As the case has been presented by the tenant for decision, he cannot properly object to a decision upon the exceptions and the documents presented. There is no reason to conclude, that the release was not correctly described in the bill of exceptions, and therefore no reason to conclude, that the witness was not properly admitted to testify.
It is said, that he should not have been permitted to testify to the loss and contents of the deed before its existence and execution had been proved by other testimony. The statement in the bill of exceptions is, that he was called to prove its execution as well as loss. There does not appear to have been any objection made to his testimony, if he was a competent witness, and an objection not presented at the trial cannot now be received.
In the course of his testimony it appeared, that he was the mortgagee of the premises demanded, by virtue of a conveyance executed by the demandant to secure the payment of a note then due to' him. It does not appear to have been executed since the commencement of this suit. He thereupon executed a release to the demandant of all title to the premises by virtue of that mortgage and delivered the same to the attorney of the demandant in her absence. The objection is, that the release was ineffectual, there being no proof of a legal delivery or acceptance of it, and that the witness continued to be interested. The consideration of the effect of the release is unimportant, if the witness was not interested in the event of the suit in consequence of his position as mortgagee. If the tenant obtained a judgment in his favor in *467this suit, a copy of the record of it would not be admissible in evidence in a suit upon the mortgage by the witness against the tenant.

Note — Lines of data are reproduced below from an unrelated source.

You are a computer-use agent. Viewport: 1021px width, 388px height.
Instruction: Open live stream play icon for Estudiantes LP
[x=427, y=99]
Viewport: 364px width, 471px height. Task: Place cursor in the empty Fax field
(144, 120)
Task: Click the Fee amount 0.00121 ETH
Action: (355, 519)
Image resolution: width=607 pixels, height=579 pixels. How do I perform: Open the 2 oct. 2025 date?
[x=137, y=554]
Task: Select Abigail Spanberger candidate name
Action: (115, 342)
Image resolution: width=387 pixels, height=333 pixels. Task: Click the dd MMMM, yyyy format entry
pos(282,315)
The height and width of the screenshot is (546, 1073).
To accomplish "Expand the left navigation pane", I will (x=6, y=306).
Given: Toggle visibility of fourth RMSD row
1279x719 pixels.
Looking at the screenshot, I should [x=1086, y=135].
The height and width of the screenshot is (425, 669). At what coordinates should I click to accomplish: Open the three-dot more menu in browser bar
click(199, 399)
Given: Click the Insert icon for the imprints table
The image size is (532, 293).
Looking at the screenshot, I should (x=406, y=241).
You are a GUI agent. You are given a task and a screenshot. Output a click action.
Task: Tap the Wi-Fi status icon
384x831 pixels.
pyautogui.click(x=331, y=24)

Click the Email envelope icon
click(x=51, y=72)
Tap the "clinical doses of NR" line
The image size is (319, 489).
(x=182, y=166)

If the demandant failed to establish her title, the witness in a suit upon the mortgage, made before the commencement of the suit, would not be precluded from establishing it. Nor does it appear that he would suffer loss if he did not; for the note named in the mortgage was not discharged, and the demandant might have sufficient property to pay it, if she did not recover in this suit. The witness does not therefore appear to have had any certain interest in the event of this suit, and he was not rendered incompetent by the disclosure of his position as mortgagee.
. Exceptions overruled.
Tenney, Howard and Appleton, J. J., concurred.